Problem description:
Set down each of the lines below word for word, leaving nothing out and changing nothing.

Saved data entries
>> Begin
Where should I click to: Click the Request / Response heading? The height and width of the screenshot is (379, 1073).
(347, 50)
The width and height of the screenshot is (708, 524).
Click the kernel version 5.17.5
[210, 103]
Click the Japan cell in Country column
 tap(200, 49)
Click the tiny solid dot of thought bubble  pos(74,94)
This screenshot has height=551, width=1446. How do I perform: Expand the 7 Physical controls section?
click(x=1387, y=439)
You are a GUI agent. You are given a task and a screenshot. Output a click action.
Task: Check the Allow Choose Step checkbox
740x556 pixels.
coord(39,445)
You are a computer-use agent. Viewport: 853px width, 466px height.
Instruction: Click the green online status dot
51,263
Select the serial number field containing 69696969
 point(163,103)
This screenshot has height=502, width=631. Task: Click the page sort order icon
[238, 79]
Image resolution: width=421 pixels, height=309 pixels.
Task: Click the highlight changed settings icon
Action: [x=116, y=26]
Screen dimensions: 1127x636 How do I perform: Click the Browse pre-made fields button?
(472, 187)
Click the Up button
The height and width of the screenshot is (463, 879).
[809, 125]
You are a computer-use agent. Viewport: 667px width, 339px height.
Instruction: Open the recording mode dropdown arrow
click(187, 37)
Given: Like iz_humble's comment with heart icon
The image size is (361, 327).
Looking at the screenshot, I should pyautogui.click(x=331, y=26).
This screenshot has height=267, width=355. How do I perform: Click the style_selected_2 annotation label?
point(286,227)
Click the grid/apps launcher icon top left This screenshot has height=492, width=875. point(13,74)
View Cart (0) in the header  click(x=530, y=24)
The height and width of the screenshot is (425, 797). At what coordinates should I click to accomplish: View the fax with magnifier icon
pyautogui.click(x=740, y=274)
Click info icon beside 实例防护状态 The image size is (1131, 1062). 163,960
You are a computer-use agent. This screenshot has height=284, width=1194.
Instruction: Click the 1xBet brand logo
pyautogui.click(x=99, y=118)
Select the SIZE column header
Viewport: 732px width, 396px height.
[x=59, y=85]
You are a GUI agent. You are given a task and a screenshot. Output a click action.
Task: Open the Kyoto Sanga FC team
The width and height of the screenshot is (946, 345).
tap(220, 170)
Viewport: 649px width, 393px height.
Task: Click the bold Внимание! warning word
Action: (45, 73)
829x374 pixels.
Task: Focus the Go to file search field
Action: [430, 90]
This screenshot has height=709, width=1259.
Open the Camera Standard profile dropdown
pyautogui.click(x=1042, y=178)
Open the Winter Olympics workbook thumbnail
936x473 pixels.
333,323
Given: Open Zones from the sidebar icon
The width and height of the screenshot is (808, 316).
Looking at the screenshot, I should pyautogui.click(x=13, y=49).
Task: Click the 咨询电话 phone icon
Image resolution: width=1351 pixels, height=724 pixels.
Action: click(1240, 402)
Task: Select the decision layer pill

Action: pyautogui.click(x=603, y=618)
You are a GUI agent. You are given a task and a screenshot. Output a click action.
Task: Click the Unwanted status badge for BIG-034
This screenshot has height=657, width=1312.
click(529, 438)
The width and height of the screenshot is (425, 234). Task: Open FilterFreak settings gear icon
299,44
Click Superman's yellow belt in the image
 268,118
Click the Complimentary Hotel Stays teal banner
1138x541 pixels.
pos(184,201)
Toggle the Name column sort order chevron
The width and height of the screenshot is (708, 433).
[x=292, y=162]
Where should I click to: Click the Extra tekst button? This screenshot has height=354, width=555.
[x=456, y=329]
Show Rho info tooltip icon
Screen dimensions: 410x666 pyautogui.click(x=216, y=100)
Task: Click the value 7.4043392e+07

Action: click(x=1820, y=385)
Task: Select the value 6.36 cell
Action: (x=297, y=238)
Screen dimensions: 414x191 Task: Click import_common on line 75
>> End
Worked answer:
Where should I click to: Click the Request / Response heading? The height and width of the screenshot is (379, 1073).
(347, 50)
The width and height of the screenshot is (708, 524).
Click the kernel version 5.17.5
[210, 103]
Click the Japan cell in Country column
 tap(200, 49)
Click the tiny solid dot of thought bubble  pos(74,94)
This screenshot has height=551, width=1446. How do I perform: Expand the 7 Physical controls section?
click(x=1387, y=439)
You are a GUI agent. You are given a task and a screenshot. Output a click action.
Task: Check the Allow Choose Step checkbox
740x556 pixels.
coord(39,445)
You are a computer-use agent. Viewport: 853px width, 466px height.
Instruction: Click the green online status dot
51,263
Select the serial number field containing 69696969
 point(163,103)
This screenshot has height=502, width=631. Task: Click the page sort order icon
[238, 79]
Image resolution: width=421 pixels, height=309 pixels.
Task: Click the highlight changed settings icon
Action: [x=116, y=26]
Screen dimensions: 1127x636 How do I perform: Click the Browse pre-made fields button?
(472, 187)
Click the Up button
The height and width of the screenshot is (463, 879).
[809, 125]
You are a computer-use agent. Viewport: 667px width, 339px height.
Instruction: Open the recording mode dropdown arrow
click(187, 37)
Given: Like iz_humble's comment with heart icon
The image size is (361, 327).
Looking at the screenshot, I should pyautogui.click(x=331, y=26).
This screenshot has height=267, width=355. How do I perform: Click the style_selected_2 annotation label?
point(286,227)
Click the grid/apps launcher icon top left This screenshot has height=492, width=875. point(13,74)
View Cart (0) in the header  click(x=530, y=24)
The height and width of the screenshot is (425, 797). At what coordinates should I click to accomplish: View the fax with magnifier icon
pyautogui.click(x=740, y=274)
Click info icon beside 实例防护状态 The image size is (1131, 1062). 163,960
You are a computer-use agent. This screenshot has height=284, width=1194.
Instruction: Click the 1xBet brand logo
pyautogui.click(x=99, y=118)
Select the SIZE column header
Viewport: 732px width, 396px height.
[x=59, y=85]
You are a GUI agent. You are given a task and a screenshot. Output a click action.
Task: Open the Kyoto Sanga FC team
The width and height of the screenshot is (946, 345).
tap(220, 170)
Viewport: 649px width, 393px height.
Task: Click the bold Внимание! warning word
Action: (45, 73)
829x374 pixels.
Task: Focus the Go to file search field
Action: [430, 90]
This screenshot has height=709, width=1259.
Open the Camera Standard profile dropdown
pyautogui.click(x=1042, y=178)
Open the Winter Olympics workbook thumbnail
936x473 pixels.
333,323
Given: Open Zones from the sidebar icon
The width and height of the screenshot is (808, 316).
Looking at the screenshot, I should pyautogui.click(x=13, y=49).
Task: Click the 咨询电话 phone icon
Image resolution: width=1351 pixels, height=724 pixels.
Action: click(1240, 402)
Task: Select the decision layer pill

Action: pyautogui.click(x=603, y=618)
You are a GUI agent. You are given a task and a screenshot. Output a click action.
Task: Click the Unwanted status badge for BIG-034
This screenshot has height=657, width=1312.
click(529, 438)
The width and height of the screenshot is (425, 234). Task: Open FilterFreak settings gear icon
299,44
Click Superman's yellow belt in the image
 268,118
Click the Complimentary Hotel Stays teal banner
1138x541 pixels.
pos(184,201)
Toggle the Name column sort order chevron
The width and height of the screenshot is (708, 433).
[x=292, y=162]
Where should I click to: Click the Extra tekst button? This screenshot has height=354, width=555.
[x=456, y=329]
Show Rho info tooltip icon
Screen dimensions: 410x666 pyautogui.click(x=216, y=100)
Task: Click the value 7.4043392e+07

Action: click(x=1820, y=385)
Task: Select the value 6.36 cell
Action: (x=297, y=238)
Screen dimensions: 414x191 Task: Click import_common on line 75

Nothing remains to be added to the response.